- Born: 10 July 1934 London, UK
- Died: August 1993 (aged 59)
- Occupation: Television writer
- Writing career
- Pen name: Harry Bolt; James Barwick; Others;
- Years active: 1960s–1993
- Genre: Science fiction
- Notable works: Captain Scarlet and the Mysterons; Joe 90; UFO; Terrahawks; Dick Spanner, P.I.;

= Tony Barwick =

British television scriptwriter (1934–1993)
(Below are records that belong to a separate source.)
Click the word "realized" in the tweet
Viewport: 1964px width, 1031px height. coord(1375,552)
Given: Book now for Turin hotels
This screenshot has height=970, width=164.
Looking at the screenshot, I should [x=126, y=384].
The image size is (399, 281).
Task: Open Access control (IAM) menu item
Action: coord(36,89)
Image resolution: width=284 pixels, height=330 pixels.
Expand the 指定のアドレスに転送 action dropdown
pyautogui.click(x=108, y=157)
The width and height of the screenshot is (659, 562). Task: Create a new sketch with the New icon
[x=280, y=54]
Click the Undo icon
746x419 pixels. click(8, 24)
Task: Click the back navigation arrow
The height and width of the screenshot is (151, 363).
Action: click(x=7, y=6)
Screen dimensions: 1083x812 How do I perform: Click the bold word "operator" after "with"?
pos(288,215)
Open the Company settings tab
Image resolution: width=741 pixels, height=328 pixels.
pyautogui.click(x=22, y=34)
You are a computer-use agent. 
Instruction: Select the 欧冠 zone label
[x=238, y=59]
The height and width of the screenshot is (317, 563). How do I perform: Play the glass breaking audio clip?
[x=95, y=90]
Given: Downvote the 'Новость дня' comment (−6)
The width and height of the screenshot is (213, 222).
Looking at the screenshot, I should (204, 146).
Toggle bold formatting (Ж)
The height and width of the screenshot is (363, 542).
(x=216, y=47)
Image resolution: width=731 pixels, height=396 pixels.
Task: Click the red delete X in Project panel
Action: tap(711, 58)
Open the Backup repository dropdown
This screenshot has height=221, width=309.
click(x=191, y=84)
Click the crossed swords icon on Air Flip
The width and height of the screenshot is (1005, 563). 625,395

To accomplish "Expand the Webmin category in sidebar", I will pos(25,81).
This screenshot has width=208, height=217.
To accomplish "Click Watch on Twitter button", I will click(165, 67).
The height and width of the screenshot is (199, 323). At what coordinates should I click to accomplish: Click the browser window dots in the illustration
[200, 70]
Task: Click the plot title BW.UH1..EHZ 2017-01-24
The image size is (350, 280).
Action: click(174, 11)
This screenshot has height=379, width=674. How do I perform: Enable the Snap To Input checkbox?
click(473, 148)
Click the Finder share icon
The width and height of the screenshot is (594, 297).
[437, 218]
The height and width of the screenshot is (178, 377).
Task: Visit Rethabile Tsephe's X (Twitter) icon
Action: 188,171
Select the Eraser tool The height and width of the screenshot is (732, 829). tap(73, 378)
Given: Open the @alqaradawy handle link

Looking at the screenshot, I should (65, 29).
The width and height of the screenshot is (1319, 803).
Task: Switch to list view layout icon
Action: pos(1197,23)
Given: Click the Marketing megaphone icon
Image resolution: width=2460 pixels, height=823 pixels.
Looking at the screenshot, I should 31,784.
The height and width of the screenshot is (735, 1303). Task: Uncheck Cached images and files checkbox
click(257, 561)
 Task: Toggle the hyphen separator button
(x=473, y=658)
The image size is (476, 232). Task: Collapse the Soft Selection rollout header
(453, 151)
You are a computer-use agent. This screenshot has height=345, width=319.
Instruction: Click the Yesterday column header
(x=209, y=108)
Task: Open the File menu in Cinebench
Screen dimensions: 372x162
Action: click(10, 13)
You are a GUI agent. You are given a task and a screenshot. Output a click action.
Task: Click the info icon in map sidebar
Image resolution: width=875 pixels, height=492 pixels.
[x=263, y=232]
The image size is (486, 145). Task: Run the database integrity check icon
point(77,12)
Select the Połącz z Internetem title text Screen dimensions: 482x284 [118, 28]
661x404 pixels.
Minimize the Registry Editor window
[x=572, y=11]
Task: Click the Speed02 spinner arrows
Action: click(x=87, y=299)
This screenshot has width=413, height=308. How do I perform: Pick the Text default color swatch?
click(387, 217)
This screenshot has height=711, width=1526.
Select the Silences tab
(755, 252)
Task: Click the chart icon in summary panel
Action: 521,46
Tony Barwick (10 July 1934 – August 1993) was a British television writer who worked extensively on series created and produced by Gerry Anderson.

== Career ==
Before becoming a writer, Barwick was a laboratory worker for De Havilland and the Metropolitan Water Board, then a computer scientist for Elliott Brothers and National Cash Register. The first TV production he worked on was Danger Man, for which he wrote technical dialogue and several (unfilmed) teleplays.

From the mid-1960s, Barwick wrote episodes for Gerry Anderson's Supermarionation series Thunderbirds (two out of 32 episodes), Captain Scarlet and the Mysterons (21 out of 32 episodes), Joe 90 (16 out of 30 episodes) and The Secret Service (four out of 13 episodes), as well as his live-action series UFO (14 out of 26 episodes), The Protectors (ten out of 52 episodes) and Space: 1999 (two out of 48 episodes).

He also contributed scripts to Anderson and Christopher Burr's Supermacromation series Terrahawks, writing under various pseudonyms on all but one episode. All these pseudonyms ended with the suffix "-stein" in imitation of the name of the leading character, Dr Tiger Ninestein. Barwick wrote 35 of Terrahawks 39 episodes; "The Midas Touch", which he co-wrote with Trevor Lansdowne, is the only one that credited him by his real name.

With the completion of Terrahawks, Barwick went on to write the whole of Anderson's two-part stop-motion series Dick Spanner, P.I., for which he was credited as "Harry Bolt".

Beside scriptwriting, Barwick also served as script editor on Captain Scarlet, Joe 90 and UFO. His other writing credits included The Persuaders!, The Pathfinders and The Professionals.

=== Other work ===
Anderson and Barwick collaborated on other projects, one of which was a treatment – ultimately rejected – for the James Bond film Moonraker. The similarities between this script and the 1979 film are limited to their shared title, with the plot of the completed film incorporating none of Barwick and Anderson's ideas.

== Personal life ==
Barwick continued to work as a writer until his death of cancer in August 1993 at the age of 59.